Applying LLMs for Rescoring N-best ASR Hypotheses of Casual Conversations: Effects of Domain Adaptation and Context Carry-over
Atsunori Ogawa, Naoyuki Kamo, Kohei Matsuura, Takanori Ashihara, Takafumi Moriya, Takatomo Kano, Naohiro Tawara, Marc Delcroix
TL;DR
This work evaluates decoder-based LLMs for rescoring N-best ASR hypotheses of casual conversations using the CHiME-7 DASR dataset. It systematically compares Llama2-7B with a small Transformer LM (Slama2-70M) under varying context lengths (up to 1024 tokens) and with memory-efficient domain adaptation via QLoRA. Key findings show that Llama2 yields lower WER than the domain-adapted baseline even without adaptation, and that longer context captures conversational flow; domain adaptation reduces the required context length, lowering compute.
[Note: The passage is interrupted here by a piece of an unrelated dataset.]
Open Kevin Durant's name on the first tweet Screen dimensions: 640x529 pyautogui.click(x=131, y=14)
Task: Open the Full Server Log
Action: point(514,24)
The results offer practical guidance for deploying LLM-based rescoring in casual-speech scenarios and point to future work with larger LLMs and backward LMs to push performance further.
Abstract
Large language models (LLMs) have been successfully applied for rescoring automatic speech recognition (ASR) hypotheses. However, their ability to rescore ASR hypotheses of casual conversations has not been sufficiently explored. In this study, we reveal it by performing N-best ASR hypotheses rescoring using Llama2 on the CHiME-7 distant ASR (DASR) task. Llama2 is one of the most representative LLMs, and the CHiME-7 DASR task provides datasets of casual conversations between multiple participants. We investigate the effects of domain adaptation of the LLM and context carry-over when performing N-best rescoring. Experimental results show that, even without domain adaptation, Llama2 outperforms a standard-size domain-adapted Transformer-LM, especially when using a long context. Domain adaptation shortens the context length needed with Llama2 to achieve its best performance, i.e., it reduces the computational cost of Llama2.